COVID has had a long-lasting impact on industrial labor market. The workforce shrank when people realized that their wages barely covered childcare and commuting costs and it didn’t help that McDonalds, Starbucks, and other giants raised wages. It was a no brainer for people to choose the more comfortable, safer jobs in food service and retail rather than factories. There’s two ways to combat this trend: raise wages and improve working conditions.

As a result, MiddleGround implemented a $15 minimum wage initiative setting them apart, and keeping portfolio staffed. But, they didn’t stop there. MiddleGround’s next goal is increasing wages to $25 per hour by 2025. John and Scot believe that if you need skilled labor, wages must reflect that.


On top of poor pay, most factories use outdated technology when there’s much better, more efficient options now. Rather than investing in improvements to increase output, manufacturers tend to supplement with more manual labor.

MiddleGround’s approach is to raise wages and introduce efficient, innovate automation technologies, while improving the facilities. This can be as simple as adding air conditioning to a factory or updating bathrooms to be sanitary for shop-floor employees. These are two different thoughts, and don’t relate to automation. Should this be in the section below?

The human element of business

Because the key differentiator of MiddleGround Capital is first-hand experience in industrial operations, we know the challenges that are facing our companies and equally importantly, we know the challenges that are facing employees. Because of that, we operate our portfolio with empathy and one of our motto’s is that “We don’t want to make money on the backs of other people.” We can treat people well, while keeping commitments to our investors. This is best exemplified by our COVID response, use of automation, and working condition improvements across the portfolio.


When COVID hit, we ordered PPE early, made sure our companies kept extra cash on the balance sheet in case of a lull in production, and made the decision not to cut a single job across the portfolio. We used any down time to improve the shop floor and make the business more efficient. When demand returned, we came back in full force, and fully prepared to produce without the need to rehire labor.

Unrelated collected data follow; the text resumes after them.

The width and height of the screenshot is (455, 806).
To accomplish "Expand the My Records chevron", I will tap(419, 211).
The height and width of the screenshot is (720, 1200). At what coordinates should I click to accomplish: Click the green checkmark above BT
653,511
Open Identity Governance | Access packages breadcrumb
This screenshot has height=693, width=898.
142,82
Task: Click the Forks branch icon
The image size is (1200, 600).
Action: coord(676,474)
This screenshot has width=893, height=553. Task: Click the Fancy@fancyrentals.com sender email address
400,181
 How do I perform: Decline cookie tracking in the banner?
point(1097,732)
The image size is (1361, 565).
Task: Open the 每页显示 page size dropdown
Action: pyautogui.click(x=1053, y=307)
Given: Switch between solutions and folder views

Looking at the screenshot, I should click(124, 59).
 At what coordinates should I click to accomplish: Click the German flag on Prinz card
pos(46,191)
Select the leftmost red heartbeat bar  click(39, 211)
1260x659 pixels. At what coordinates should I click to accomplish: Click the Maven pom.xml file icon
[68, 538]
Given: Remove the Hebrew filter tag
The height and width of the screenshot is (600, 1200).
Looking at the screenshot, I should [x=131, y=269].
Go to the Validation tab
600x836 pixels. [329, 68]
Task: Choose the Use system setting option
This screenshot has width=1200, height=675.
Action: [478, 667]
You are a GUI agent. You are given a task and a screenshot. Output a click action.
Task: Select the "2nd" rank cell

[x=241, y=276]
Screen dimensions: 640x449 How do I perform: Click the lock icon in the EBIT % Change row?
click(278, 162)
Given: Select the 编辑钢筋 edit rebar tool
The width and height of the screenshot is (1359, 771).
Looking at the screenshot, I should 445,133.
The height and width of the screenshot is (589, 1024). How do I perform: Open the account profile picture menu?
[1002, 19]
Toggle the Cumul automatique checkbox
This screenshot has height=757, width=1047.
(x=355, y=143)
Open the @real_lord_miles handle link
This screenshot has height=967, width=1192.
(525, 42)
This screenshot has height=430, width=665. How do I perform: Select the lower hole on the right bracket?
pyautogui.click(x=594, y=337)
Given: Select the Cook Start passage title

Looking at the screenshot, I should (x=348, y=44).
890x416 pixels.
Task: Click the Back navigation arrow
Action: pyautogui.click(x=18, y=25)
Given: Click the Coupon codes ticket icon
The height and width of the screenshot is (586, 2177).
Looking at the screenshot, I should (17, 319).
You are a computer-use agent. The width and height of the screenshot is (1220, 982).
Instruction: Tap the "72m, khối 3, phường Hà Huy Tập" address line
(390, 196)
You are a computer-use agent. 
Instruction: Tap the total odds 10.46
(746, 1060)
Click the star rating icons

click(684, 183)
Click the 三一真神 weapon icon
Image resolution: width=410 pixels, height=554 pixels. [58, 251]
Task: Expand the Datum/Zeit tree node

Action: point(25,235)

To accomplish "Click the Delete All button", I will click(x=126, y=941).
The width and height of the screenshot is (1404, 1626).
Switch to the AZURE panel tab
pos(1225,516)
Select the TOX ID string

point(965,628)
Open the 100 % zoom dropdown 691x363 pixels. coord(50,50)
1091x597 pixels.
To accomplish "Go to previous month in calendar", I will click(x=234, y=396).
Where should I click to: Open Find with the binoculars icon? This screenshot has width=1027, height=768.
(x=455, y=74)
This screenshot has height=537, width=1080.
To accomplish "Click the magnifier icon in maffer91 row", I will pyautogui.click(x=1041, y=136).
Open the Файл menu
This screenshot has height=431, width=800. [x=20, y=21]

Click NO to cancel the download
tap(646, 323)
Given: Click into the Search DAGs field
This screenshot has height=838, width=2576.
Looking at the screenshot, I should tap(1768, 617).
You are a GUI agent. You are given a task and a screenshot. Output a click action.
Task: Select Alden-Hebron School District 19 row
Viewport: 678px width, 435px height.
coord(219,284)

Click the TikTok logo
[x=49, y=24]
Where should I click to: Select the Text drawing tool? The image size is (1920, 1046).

While automation might seem like a mechanism to cut jobs, it actually removes monotonous tasks from a process. Rather than an employee sitting in one spot for 8 hours and doing one task repeatedly, that can be automated and human labor can be redirected to more fulfilling work.


The last aspect of maintaining a human perspective when looking at the portfolio level is ensuring safe working conditions. We’ve seen nightmarish facilities with unfiltered air containing dangerous contaminants, chemicals being squeegeed into the sewage system, cockroaches rampant, shop floors so hot that your shoes melt, and more. We identify these problems and prioritize worker’s safety updates first. We do our best to act as ethical business leaders – addressing issues so that it’s safe for people to come to work without being injured is the baseline. When you have over 150 facilities globally with nearly 75K people working at those facilities, small changes to working conditions make a big impact.

Near term challenges

There are absolutely challenges facing the market. Interest rates are high, which can mean an exorbitant interest expense for a single transaction. We don’t put a high proportion of debt on our companies so we can continue to do transactions when others are stalled, but it still has an impact on us. We focus on paying down expensive debt. With the cost of capital so high, our CEOs also need a sharper view on allocating capital for improvement projects. There’s a need to reset spending expectations.


And finally, labor, freight, and material costs are increasing, and it is essential that each platform understands what those costs are and has honest conversations with their customers. A lot of management teams hesitate to increase prices, but we empower them to have those tough discussions. If you’re honest and show that your customer the numbers, they’ll often understand and give you what you need to continue in operation. And if they don’t, then that’s probably not a customer that you want anyway.